== Data extract ==
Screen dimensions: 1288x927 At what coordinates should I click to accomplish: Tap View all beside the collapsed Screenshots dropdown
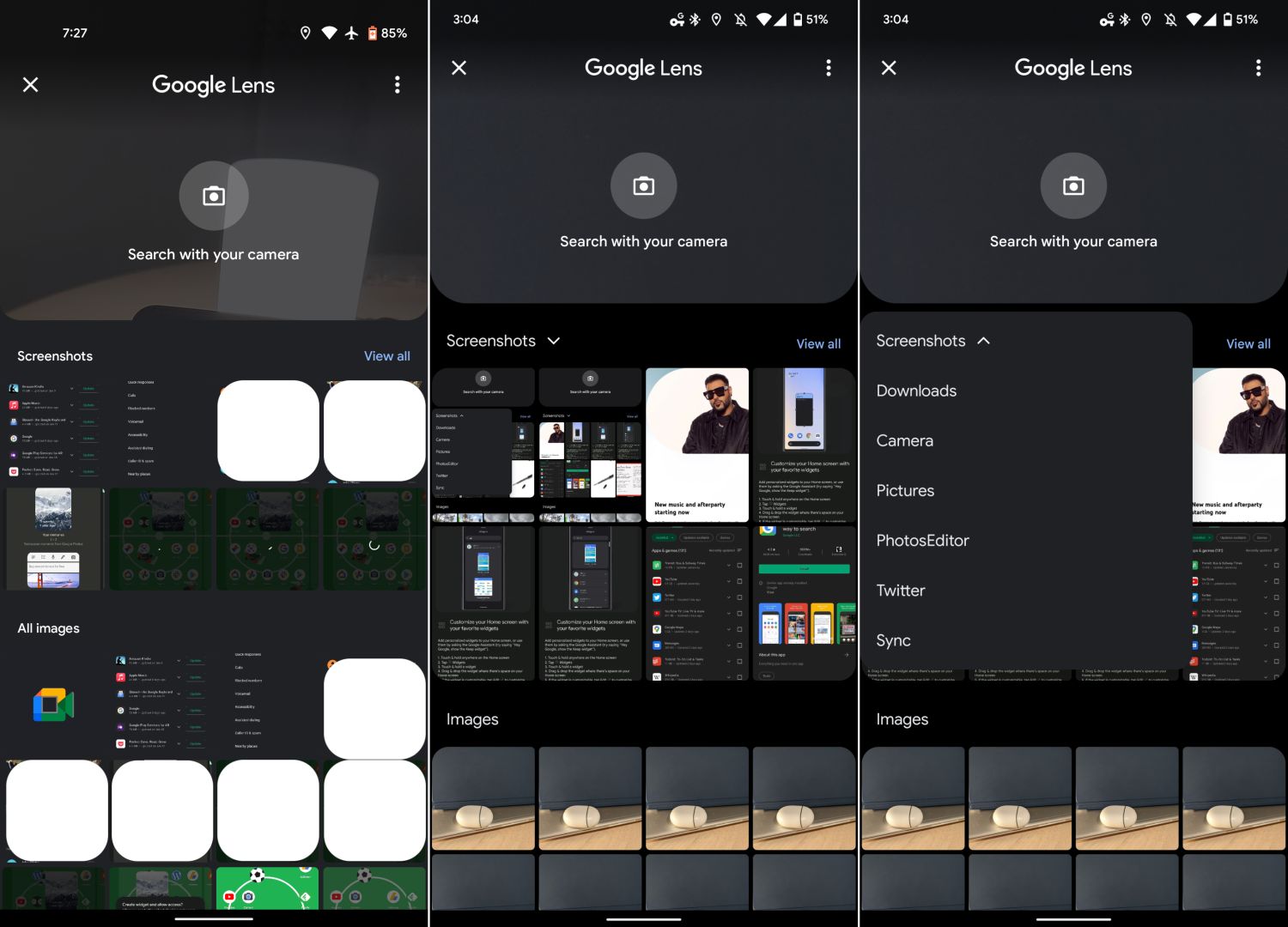click(817, 343)
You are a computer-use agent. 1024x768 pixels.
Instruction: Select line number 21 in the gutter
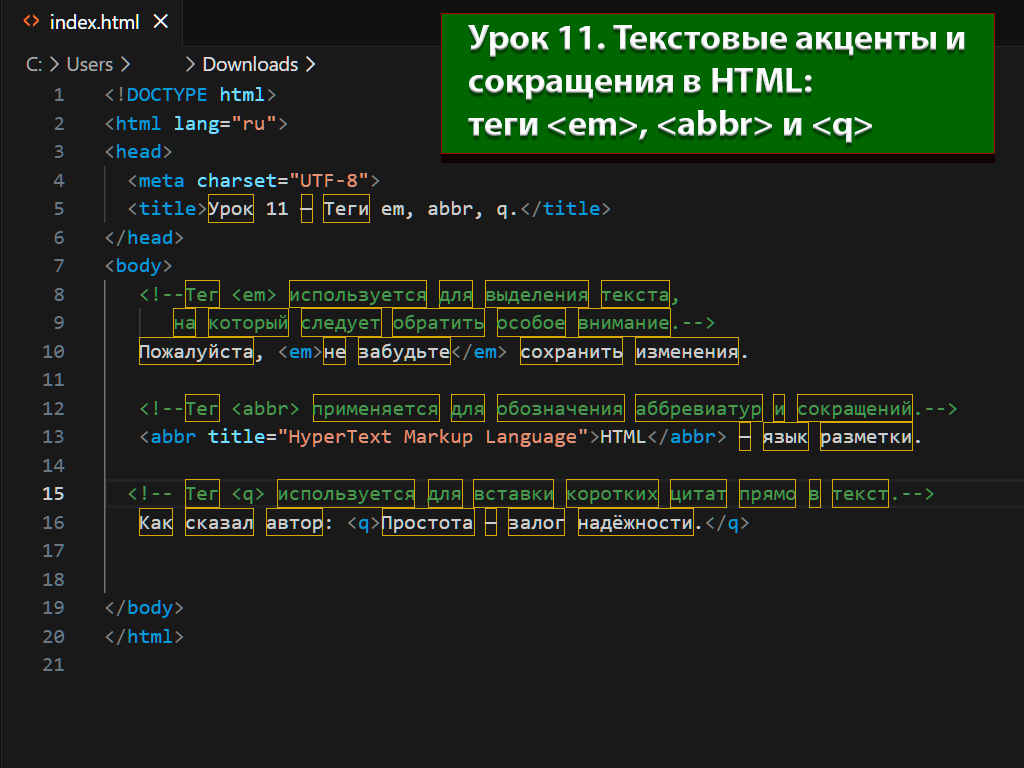[x=54, y=665]
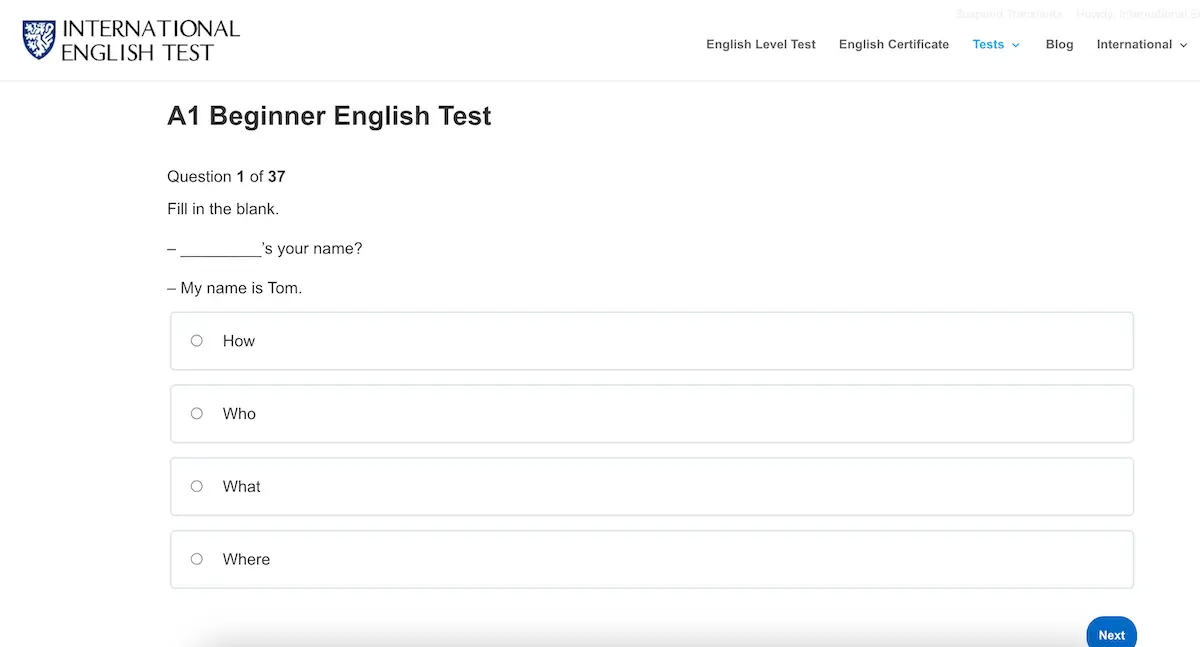This screenshot has height=647, width=1200.
Task: Expand the Tests dropdown menu
Action: point(988,44)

== Instructions to follow ==
If any image appears in the entries, omit it and return the rest verbatim.

== Written response ==
Screen dimensions: 1288x927 At what coordinates should I click to accomplish: Tap View all beside the collapsed Screenshots dropdown
click(817, 343)
You are a computer-use agent. 1024x768 pixels.
Instruction: Select line number 21 in the gutter
[x=54, y=665]
This screenshot has height=647, width=1200.
Task: Expand the Tests dropdown menu
Action: point(988,44)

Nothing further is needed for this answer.